サーバー側での対応が著しく遅れている場合には、より安全な環境を確保するため、サーバーの移転をご提案することもあります。
❷ SSL対応による通信の暗号化
SSL(Secure Sockets Layer)は、ログイン情報や個人情報のやり取りを暗号化することで、第三者による盗聴や改ざんを防ぐ技術です。SSLを導入することで、サイトのURLは「http://」から「https://」に変わります。
無料で利用できる「Let’s Encrypt」でも、通信の暗号化としては十分で、小規模事業には適しています。
一方、有料SSLでは、企業や団体の実在確認が行われる「認証レベル」がより高く、万が一の被害時に補償(保険)が付帯するケースもあります。信頼性が特に求められるネットショップや法人サイトでは、有料SSLの導入をおすすめしています。
サーバーが提供するセキュリティ対策
前述のような手動でのセキュリティ設定に加えて、レンタルサーバー各社が独自に提供しているセキュリティ機能もあります。以下は、その代表的な機能です。
(2025年7月時点)
| 項目 | さくらのレンタルサーバ | ロリポップ! | エックスサーバー |
|---|---|---|---|
| WAF | ○(独自実装) | ○(F-secureベース) | ○(強力で細かく設定可能) |
| ウイルススキャン | △(メールのみ) | △(Webサイトは別途申込) | ○(サーバー・メール対象) |
| 自動バックアップ | △(有料) | △(スタンダード以上は無料) | ○(無料・過去14日保存) |
| 国外IP制限・アクセス制御 | △(制限的) | △(ログイン制限程度) | ◎(IP制限やアクセス制御が豊富) |
| FTP/SSH制御 | ○(公開鍵対応) | ○(SFTPあり) | ◎(セキュリティ重視設計) |
WAF(Web Application Firewall)「サイトを狙う攻撃を自動でブロック」
WAFとは、Webサイトを狙った攻撃から自動的に守ってくれるセキュリティシステムです。たとえば、入力フォームに不正なコードを埋め込み、情報を盗もうとする「SQLインジェクション」のような攻撃を検知・遮断します。
ウイルス対策ソフトがパソコンを守るのと同じように、WAFはWebサイト全体を守る“盾”のような存在です。特にネットショップや会員制サイトなど、重要な情報を扱うサービスでは欠かせません。
ウイルススキャン「サイト内部の健康診断と、侵入後のウイルス治療」
サーバー内にウイルスやマルウェアといった悪意あるプログラムが潜んでいないかをチェックする機能です。感染すると、情報の漏洩や不正操作など、深刻な被害につながる可能性があります。
ウイルススキャンは、ファイルやメールの中身を定期的にチェックし、不審なものを発見すると自動で削除または隔離してくれます。
国外IP制限「WAFより前に止める!海外からのアクセス遮断」
これは、Webサイトに入ってくる前の“関所”のようなセキュリティです。
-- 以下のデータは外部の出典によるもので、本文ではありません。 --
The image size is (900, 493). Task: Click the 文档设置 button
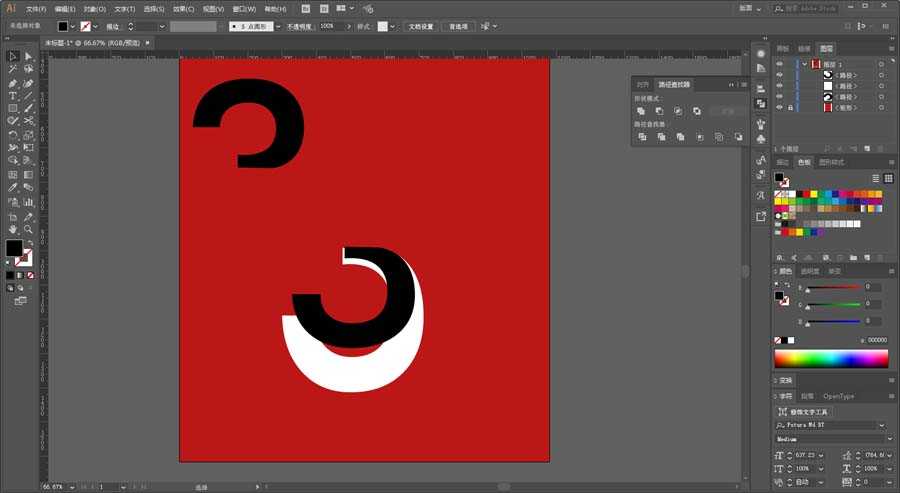point(420,26)
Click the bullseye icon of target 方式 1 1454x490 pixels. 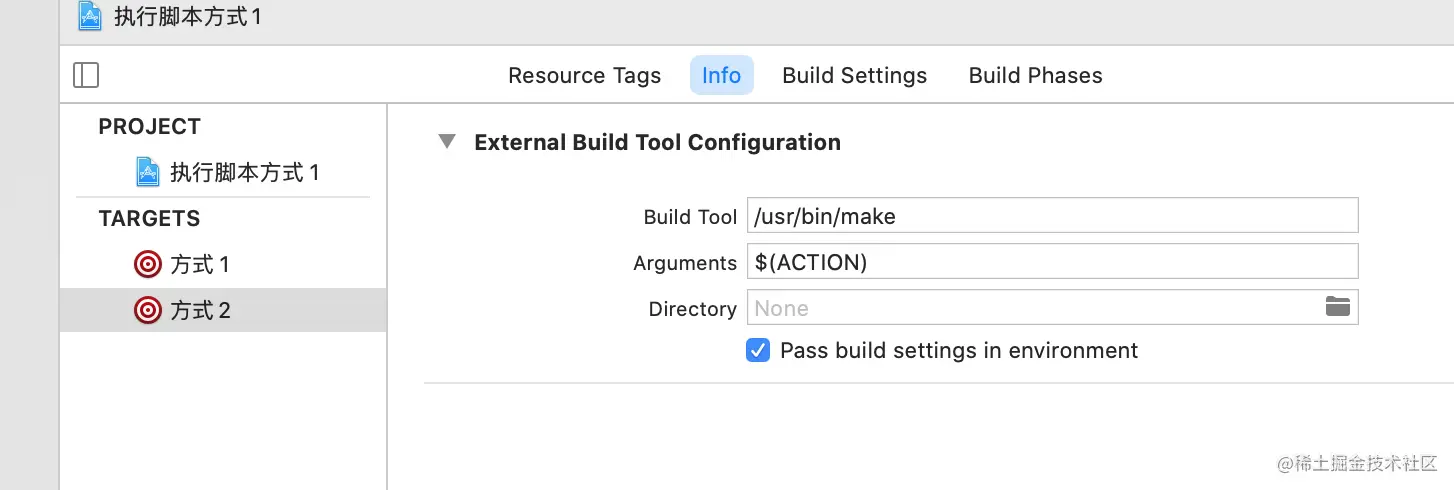coord(147,264)
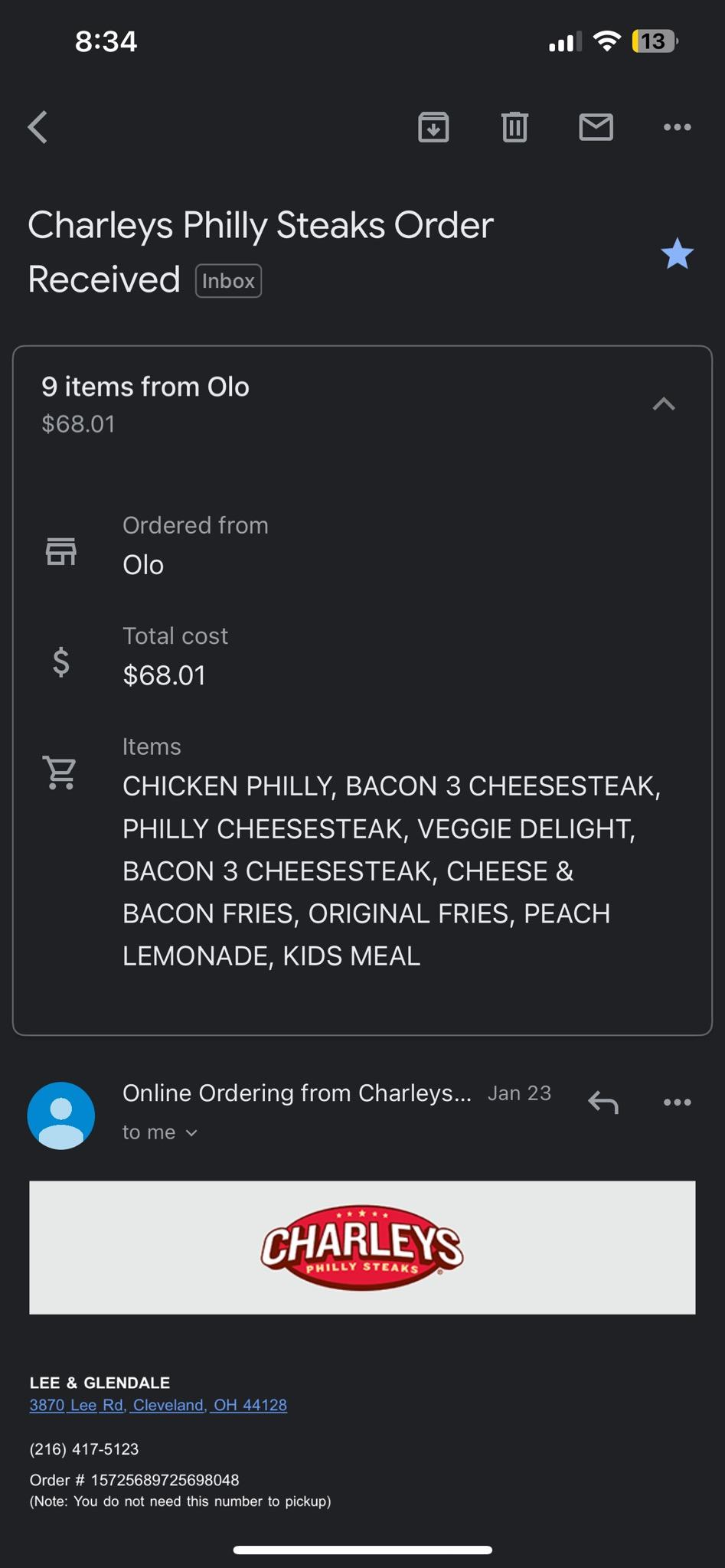Open the top-right more options menu
Screen dimensions: 725x1568
click(677, 127)
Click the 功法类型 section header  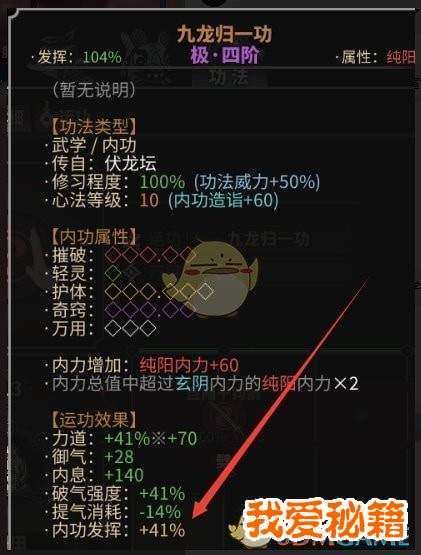(x=93, y=127)
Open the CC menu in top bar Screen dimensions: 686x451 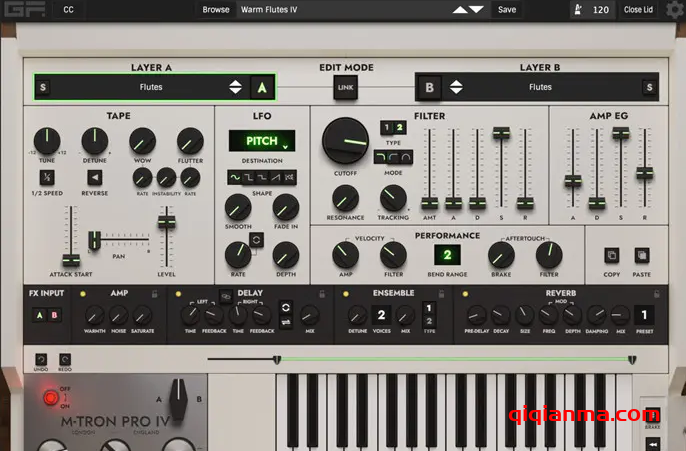(x=68, y=9)
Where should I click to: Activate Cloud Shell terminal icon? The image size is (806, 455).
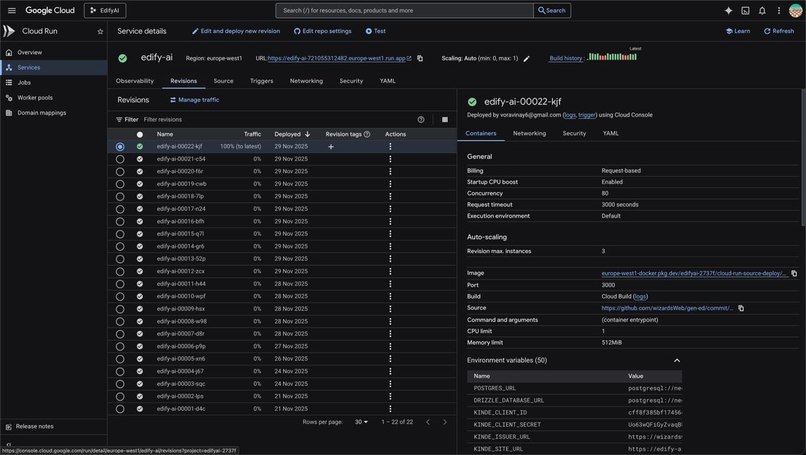click(745, 10)
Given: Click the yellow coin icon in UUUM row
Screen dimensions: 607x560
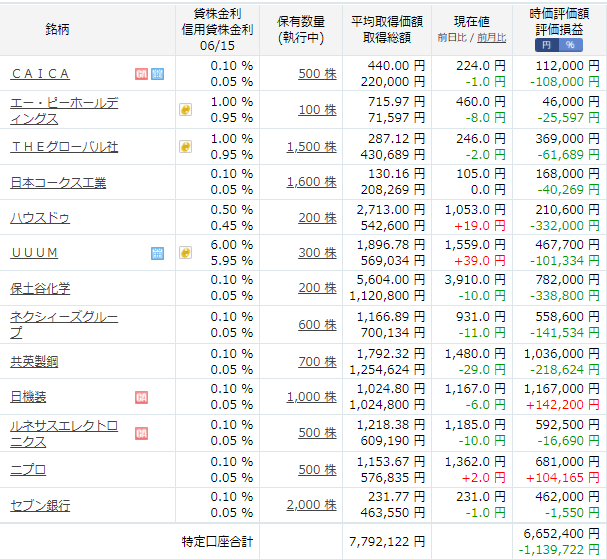Looking at the screenshot, I should (x=185, y=253).
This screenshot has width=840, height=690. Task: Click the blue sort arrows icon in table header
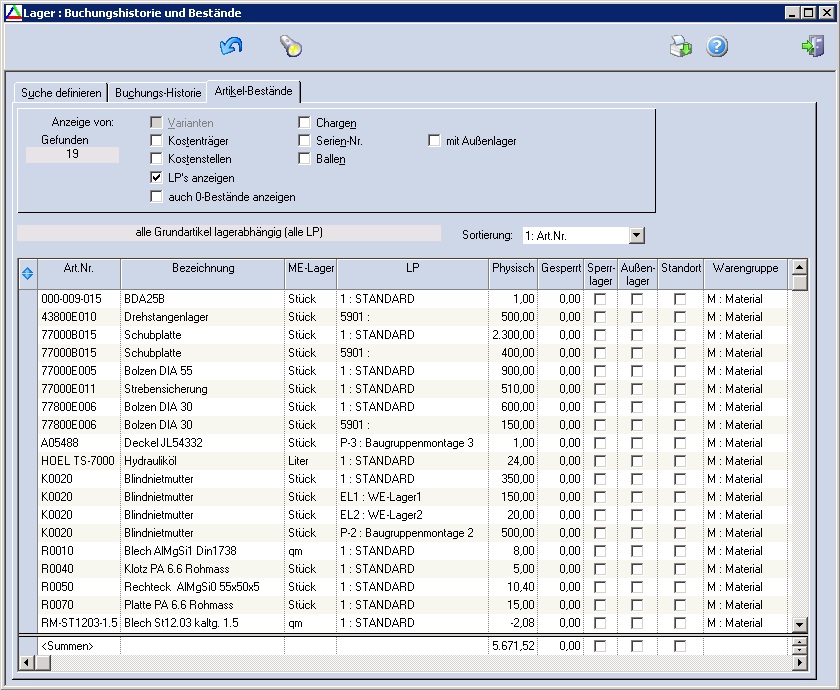(x=27, y=274)
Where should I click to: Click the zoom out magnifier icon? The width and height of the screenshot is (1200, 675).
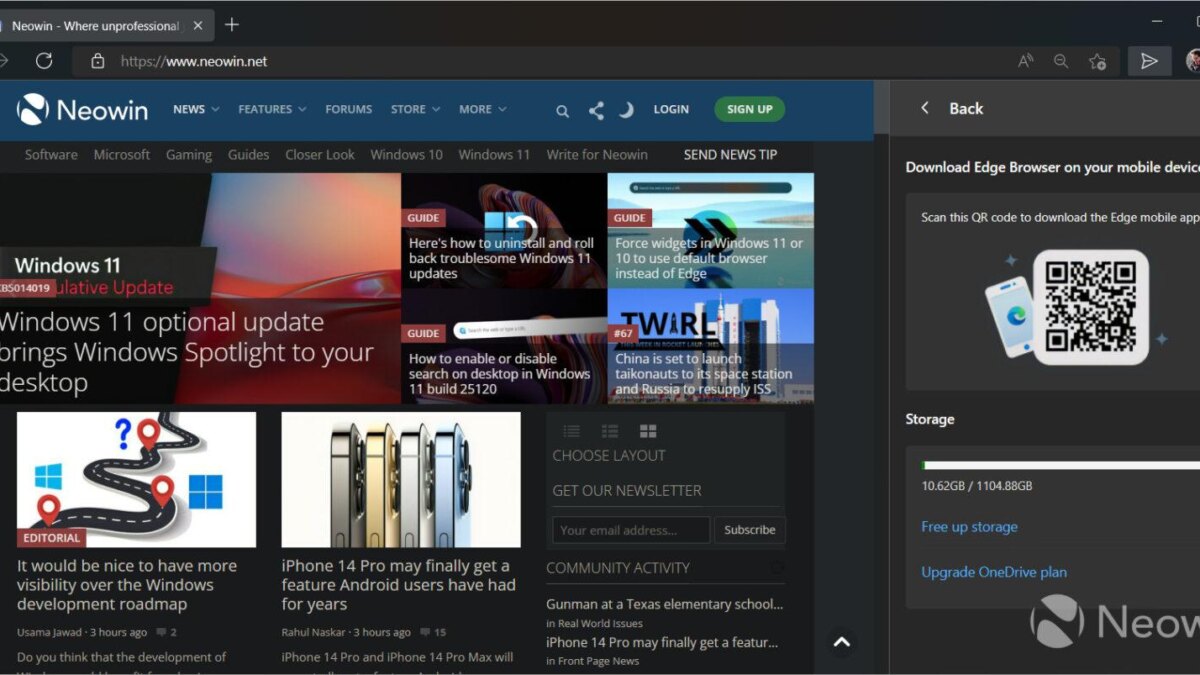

海外からのアクセスには、不正ログインや攻撃を目的としたものが多く含まれているため、「日本国外からのアクセスをブロックする」という設定をかけて、危険を未然に防ぎます。海外向けのサービスや海外の操作がない限り、通常はこの機能を常時ONに設定しています。
FTP/SSH制御「侵入経路は正面だけじゃない!裏口の対策も万全に」
FTPやSSHは、Webサイトのファイルをアップロードしたり、サーバーの設定を変更したりするための通信経路で、いわば“管理者専用の裏口”です。ここが狙われると、サイトが不正に書き換えられる危険があります。
そのため、強固なパスワードの設定やアクセス制限を行い、不正利用を防ぎます。特にSSHはより安全な通信方式のため、しっかり制御することでセキュリティが大きく向上します。
これまでにご紹介したのは、以下の3つの観点からのセキュリティ対策です:
・「WordPress側で実施できるセキュリティ機能」
・「レンタルサーバー側で設定できる機能」
・「レンタルサーバーにあらかじめ備わっているセキュリティ機能」
これらを組み合わせることで、より堅牢なセキュリティ環境が整います。
マザーシップウェブ制作事務所では、システムによる保護に加えて、手動での保守管理サービスも併用することで、お客様の大切なホームページを安全に運用できるようサポートしています。
安心してWeb運営を続けていただくためにも、ぜひこうした多層的な対策をご活用ください。